**Assignment:** Begin at the line with "This screenshot has height=699, width=784." and output every line through the end of the records, exactly as given. Omit pictures.

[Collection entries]
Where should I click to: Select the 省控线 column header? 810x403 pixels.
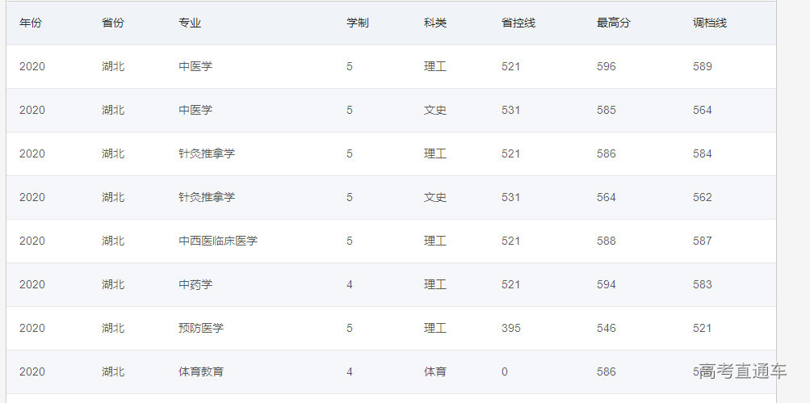(518, 23)
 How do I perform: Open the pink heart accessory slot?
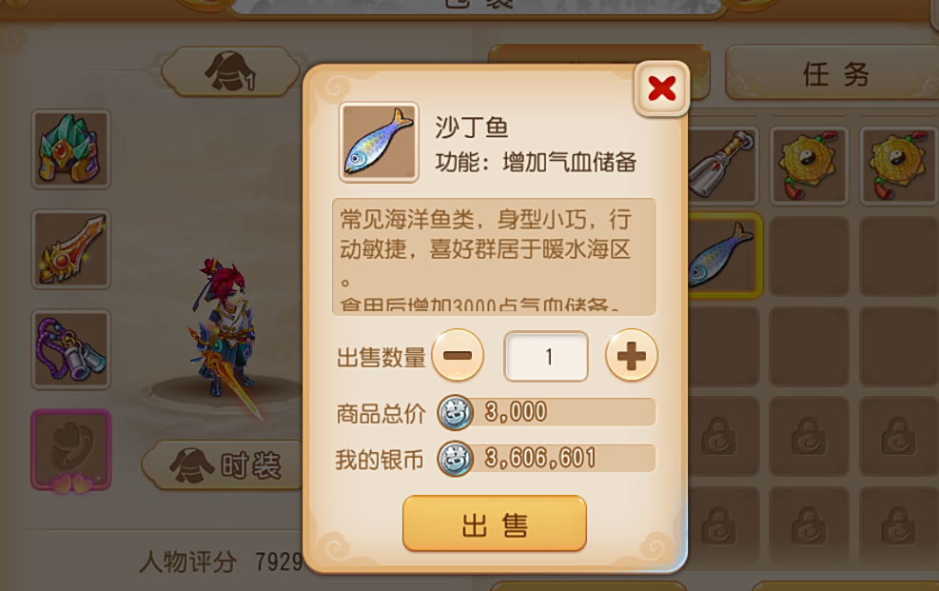pyautogui.click(x=71, y=450)
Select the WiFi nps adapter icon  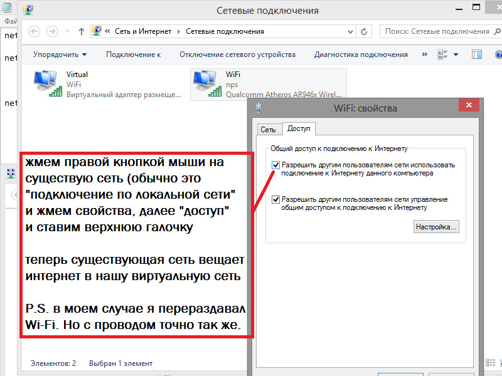[207, 84]
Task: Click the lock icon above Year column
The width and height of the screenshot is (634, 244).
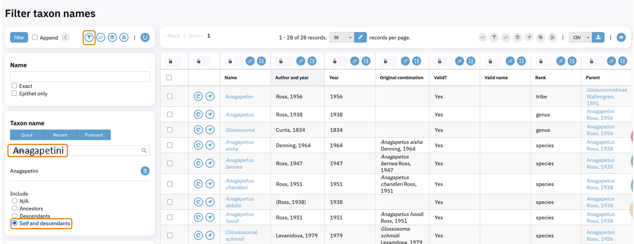Action: (334, 61)
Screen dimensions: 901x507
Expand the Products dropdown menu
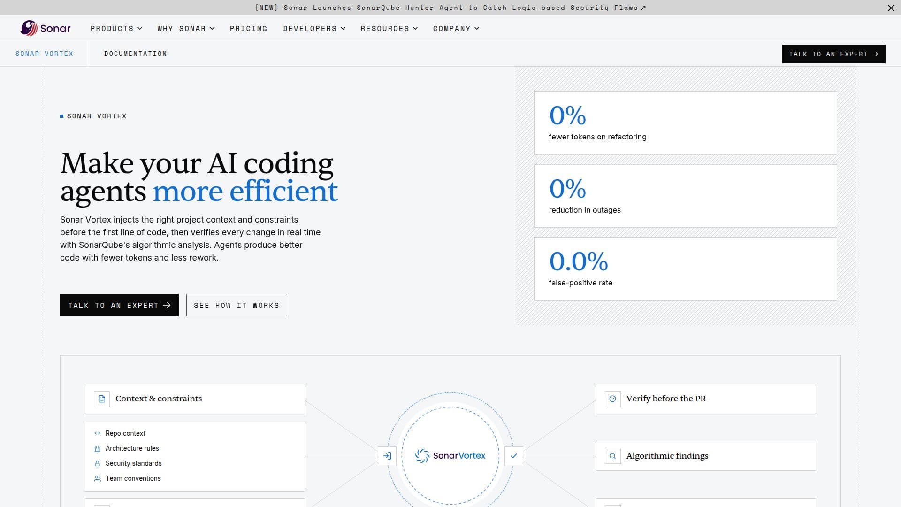(x=116, y=29)
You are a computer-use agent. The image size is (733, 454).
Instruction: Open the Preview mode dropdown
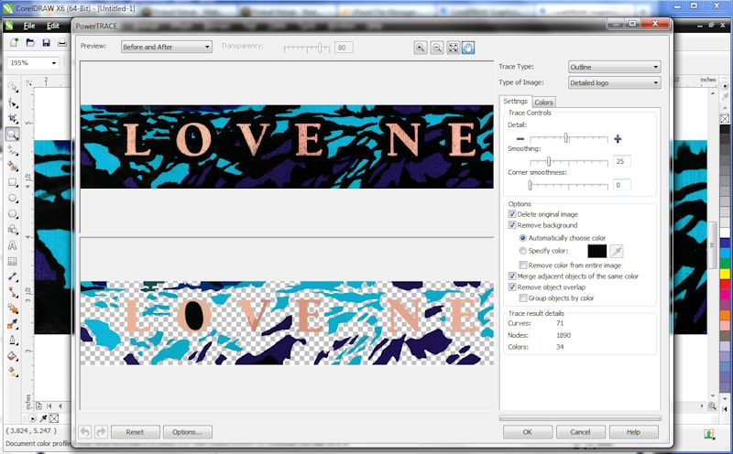[x=166, y=46]
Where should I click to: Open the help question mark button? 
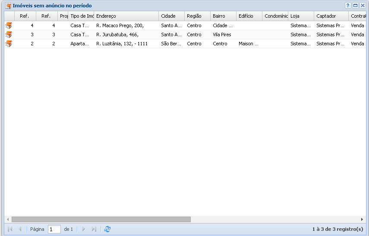point(348,6)
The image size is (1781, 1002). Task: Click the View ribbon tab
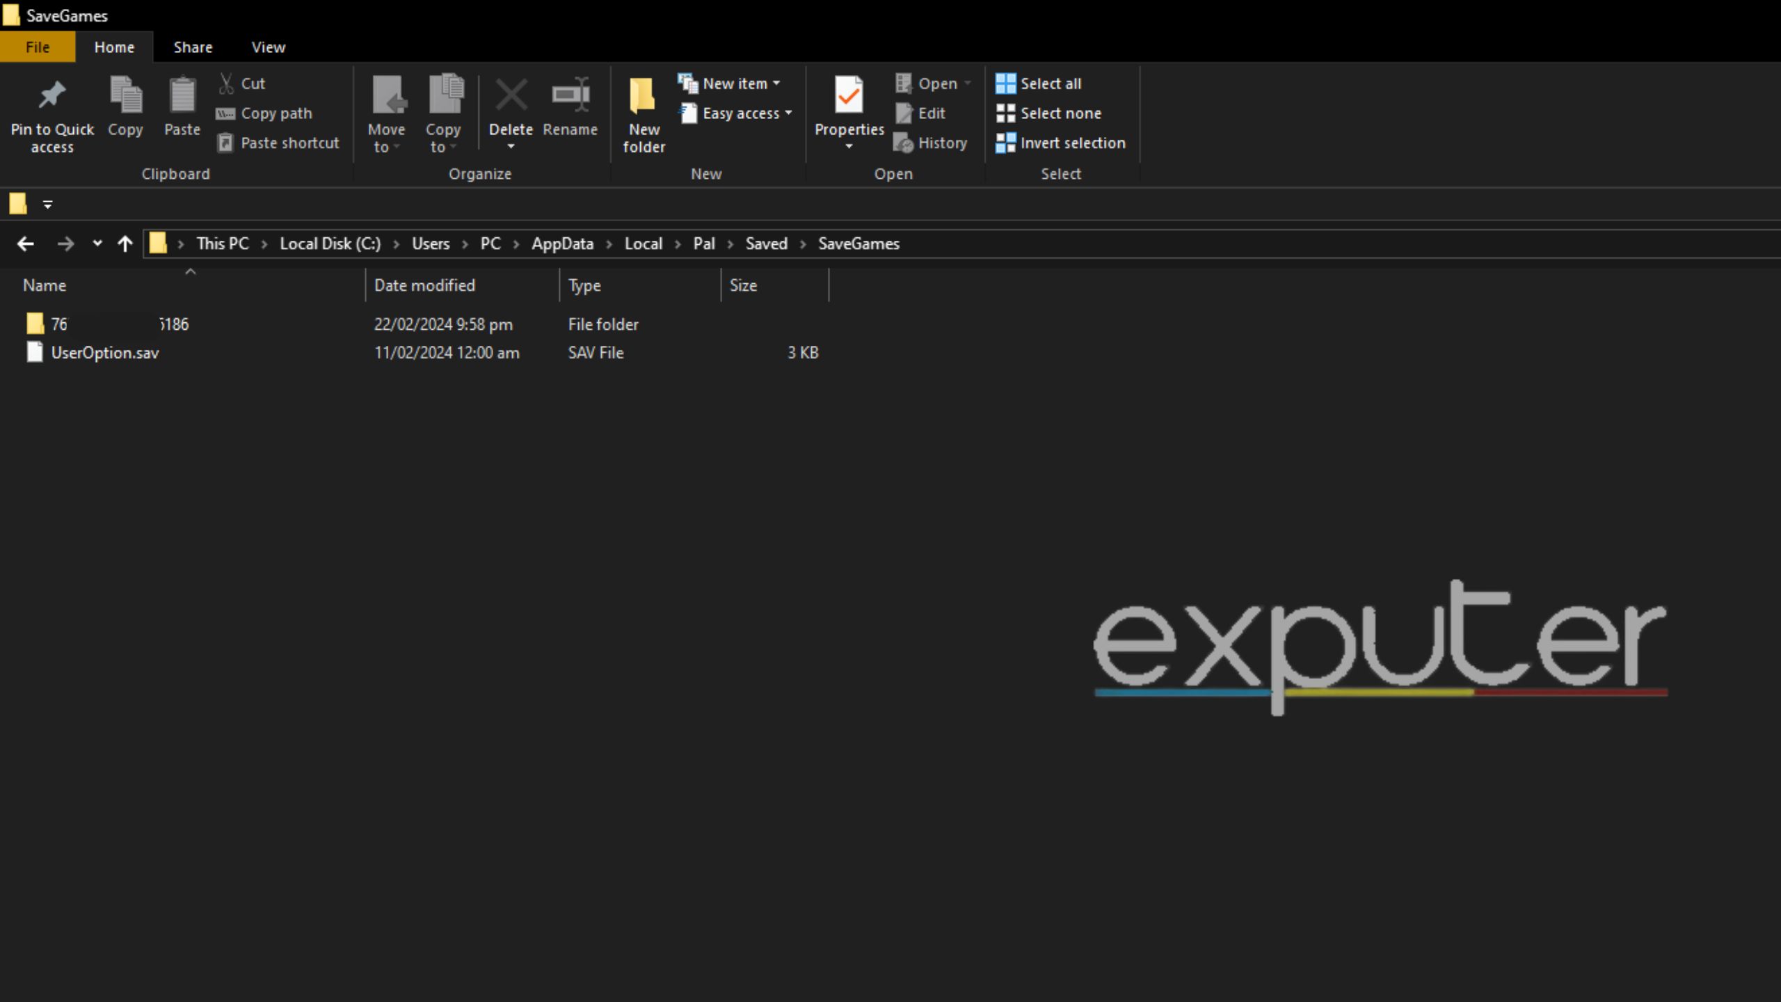pos(266,47)
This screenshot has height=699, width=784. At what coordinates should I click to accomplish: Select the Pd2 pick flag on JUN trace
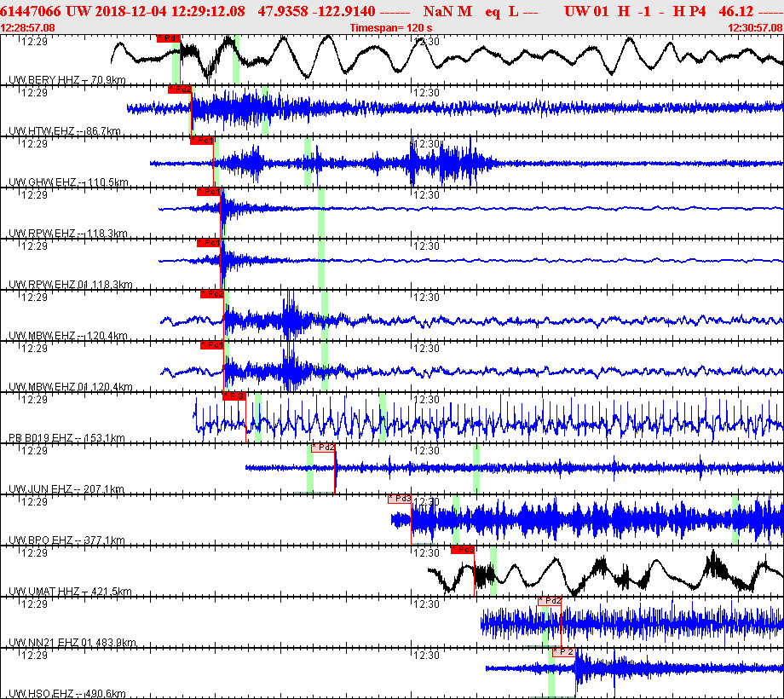click(x=323, y=448)
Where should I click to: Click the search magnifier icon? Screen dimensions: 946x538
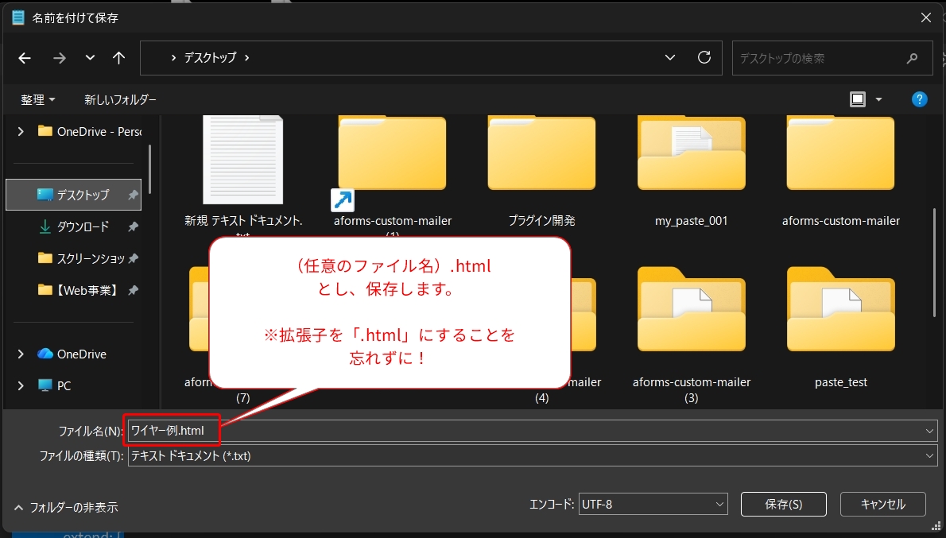(x=911, y=58)
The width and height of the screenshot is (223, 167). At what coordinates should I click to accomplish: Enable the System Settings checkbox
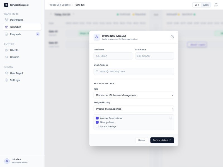pyautogui.click(x=97, y=126)
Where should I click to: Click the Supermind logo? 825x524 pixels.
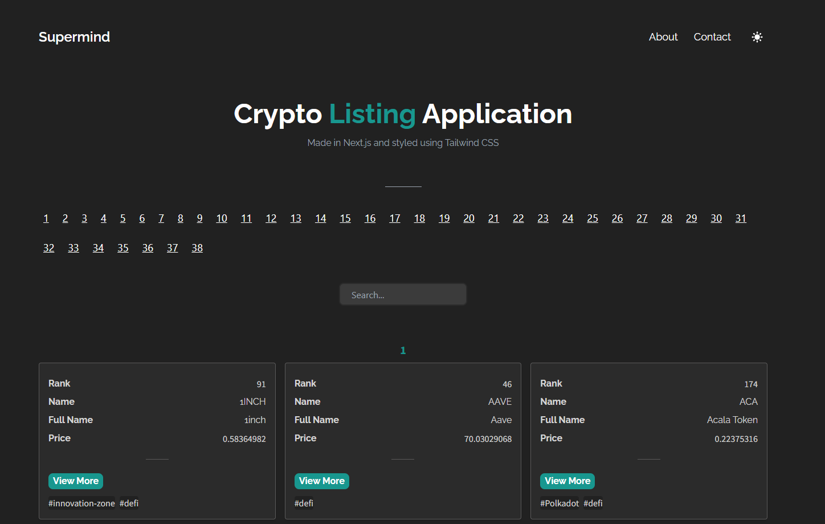coord(73,36)
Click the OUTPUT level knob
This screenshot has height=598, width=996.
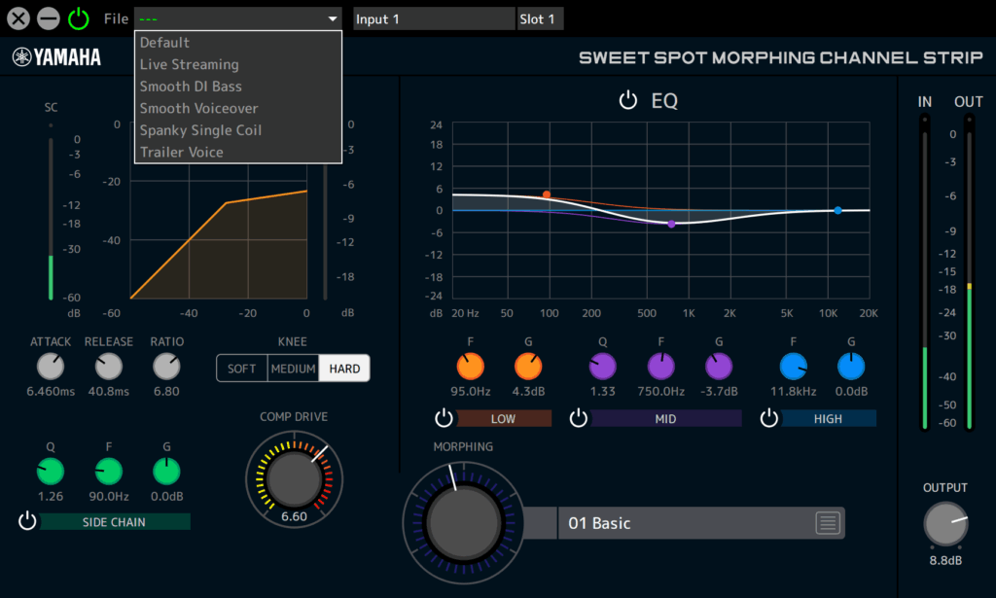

**Output for this task:**
This screenshot has height=699, width=784. At what coordinates should I click to accomplish: Select the Pd2 pick flag on JUN trace
click(x=323, y=448)
Where should I click to: Click the search magnifier icon? Screen dimensions: 946x538
(x=911, y=58)
The width and height of the screenshot is (223, 167). At what coordinates should I click to accomplish: Enable the System Settings checkbox
pyautogui.click(x=97, y=126)
Where should I click to: Click the Supermind logo? 825x524 pixels.
coord(73,36)
Click the OUTPUT level knob
This screenshot has height=598, width=996.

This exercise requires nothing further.